Luercas had never even believed in the gods; his theology put him near the top of a pyramid of wizards and conceded the existence
of nothing higher.
The presence of gods changed things. He wasn’t sure how yet, but if the enemy could call on gods for assistance, and actually
get the assistance requested, then the Dragons should find a way to do the same thing. Or perhaps they could harness the power
of the gods, in the same way that they had harnessed the power of souls. Wouldn’t that be inter-esting—using gods as fuel?
What wonders could the Dragons do with fuel like that?
He got out of the Gold Building and took his aircar home high above the streets and out of the usual flight patterns to avoid
any trouble. He had a lot to think about. A lot of research to do.

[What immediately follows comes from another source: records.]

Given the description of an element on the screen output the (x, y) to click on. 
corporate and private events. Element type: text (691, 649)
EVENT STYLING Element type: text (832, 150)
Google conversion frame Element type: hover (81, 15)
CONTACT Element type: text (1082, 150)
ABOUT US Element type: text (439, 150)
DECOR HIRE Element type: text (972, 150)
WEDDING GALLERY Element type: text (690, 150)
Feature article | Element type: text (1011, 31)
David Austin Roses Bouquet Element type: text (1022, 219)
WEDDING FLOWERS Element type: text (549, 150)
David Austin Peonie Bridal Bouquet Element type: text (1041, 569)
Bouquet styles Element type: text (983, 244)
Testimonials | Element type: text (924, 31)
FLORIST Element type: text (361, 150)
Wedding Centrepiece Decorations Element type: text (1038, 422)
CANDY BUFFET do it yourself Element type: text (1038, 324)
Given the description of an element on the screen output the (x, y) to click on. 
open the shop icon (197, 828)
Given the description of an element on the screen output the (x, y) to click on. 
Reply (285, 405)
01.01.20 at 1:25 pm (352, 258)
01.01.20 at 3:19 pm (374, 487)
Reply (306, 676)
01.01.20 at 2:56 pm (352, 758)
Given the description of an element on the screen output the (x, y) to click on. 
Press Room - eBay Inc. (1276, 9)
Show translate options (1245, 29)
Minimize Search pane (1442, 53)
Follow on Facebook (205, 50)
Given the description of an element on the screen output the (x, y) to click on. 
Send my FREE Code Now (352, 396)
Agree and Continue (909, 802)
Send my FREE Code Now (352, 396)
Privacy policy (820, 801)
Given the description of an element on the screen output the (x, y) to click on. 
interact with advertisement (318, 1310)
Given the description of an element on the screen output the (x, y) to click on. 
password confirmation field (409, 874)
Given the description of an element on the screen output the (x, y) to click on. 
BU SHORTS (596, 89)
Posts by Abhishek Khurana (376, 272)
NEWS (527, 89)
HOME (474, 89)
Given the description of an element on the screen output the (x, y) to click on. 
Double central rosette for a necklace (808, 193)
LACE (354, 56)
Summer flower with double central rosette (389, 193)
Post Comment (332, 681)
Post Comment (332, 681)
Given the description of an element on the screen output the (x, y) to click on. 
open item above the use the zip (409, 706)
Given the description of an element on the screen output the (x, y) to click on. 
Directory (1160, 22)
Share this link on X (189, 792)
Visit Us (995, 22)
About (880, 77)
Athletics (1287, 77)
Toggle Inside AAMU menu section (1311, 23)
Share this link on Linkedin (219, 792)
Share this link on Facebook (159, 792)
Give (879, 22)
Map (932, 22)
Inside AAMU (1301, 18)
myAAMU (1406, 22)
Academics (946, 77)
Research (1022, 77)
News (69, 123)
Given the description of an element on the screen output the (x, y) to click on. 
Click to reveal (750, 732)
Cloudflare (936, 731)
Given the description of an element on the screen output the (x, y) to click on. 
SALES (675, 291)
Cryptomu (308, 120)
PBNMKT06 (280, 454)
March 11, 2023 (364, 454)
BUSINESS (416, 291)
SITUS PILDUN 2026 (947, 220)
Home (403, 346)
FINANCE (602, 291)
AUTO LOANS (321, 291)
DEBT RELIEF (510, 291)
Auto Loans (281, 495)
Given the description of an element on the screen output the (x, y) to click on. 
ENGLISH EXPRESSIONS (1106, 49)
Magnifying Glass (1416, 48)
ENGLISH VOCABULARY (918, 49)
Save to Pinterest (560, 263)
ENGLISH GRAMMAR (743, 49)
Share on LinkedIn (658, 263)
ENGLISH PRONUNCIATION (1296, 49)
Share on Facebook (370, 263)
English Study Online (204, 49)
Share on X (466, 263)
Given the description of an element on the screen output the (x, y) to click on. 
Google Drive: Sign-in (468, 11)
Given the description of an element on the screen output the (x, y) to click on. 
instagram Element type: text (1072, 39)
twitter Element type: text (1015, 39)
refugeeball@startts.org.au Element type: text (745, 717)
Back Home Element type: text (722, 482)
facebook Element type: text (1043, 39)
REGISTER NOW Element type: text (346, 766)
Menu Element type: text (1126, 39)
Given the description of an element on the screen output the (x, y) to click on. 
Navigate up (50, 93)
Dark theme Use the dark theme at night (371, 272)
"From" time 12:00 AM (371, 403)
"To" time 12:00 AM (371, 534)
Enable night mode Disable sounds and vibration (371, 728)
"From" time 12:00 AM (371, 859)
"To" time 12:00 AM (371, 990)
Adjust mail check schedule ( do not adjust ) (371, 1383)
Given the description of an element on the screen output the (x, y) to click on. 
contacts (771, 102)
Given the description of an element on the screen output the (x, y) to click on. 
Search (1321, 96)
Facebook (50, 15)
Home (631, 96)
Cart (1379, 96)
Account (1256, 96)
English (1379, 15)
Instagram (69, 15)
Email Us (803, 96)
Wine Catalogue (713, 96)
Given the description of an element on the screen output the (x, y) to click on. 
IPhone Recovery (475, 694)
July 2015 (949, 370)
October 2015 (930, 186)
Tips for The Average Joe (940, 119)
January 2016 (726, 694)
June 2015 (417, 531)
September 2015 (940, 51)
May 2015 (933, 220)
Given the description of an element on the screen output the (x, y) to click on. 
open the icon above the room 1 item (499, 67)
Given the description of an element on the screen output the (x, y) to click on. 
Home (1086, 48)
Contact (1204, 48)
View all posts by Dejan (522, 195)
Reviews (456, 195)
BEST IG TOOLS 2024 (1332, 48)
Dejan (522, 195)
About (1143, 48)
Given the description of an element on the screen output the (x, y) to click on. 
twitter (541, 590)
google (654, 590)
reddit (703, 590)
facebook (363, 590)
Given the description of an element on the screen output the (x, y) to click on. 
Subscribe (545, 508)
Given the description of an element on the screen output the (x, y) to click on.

In spite of the day’s disaster, he was almost excited. He sensed massive potential, and an opportunity for himself, one he
doubted anyone else sensed.
Besides, for him, at least, the day hadn’t been a total disaster. He was unscathed, many of the Masters of the Dragon Council
were surely lying right there in the Gold Building, twisted beyond all humanity—which made him happy—and Velyn was dead, and
he hadn’t needed to do a thing to make that happen.
With those cheering thoughts, he went into his workroom, buoyed by visions of future greatness.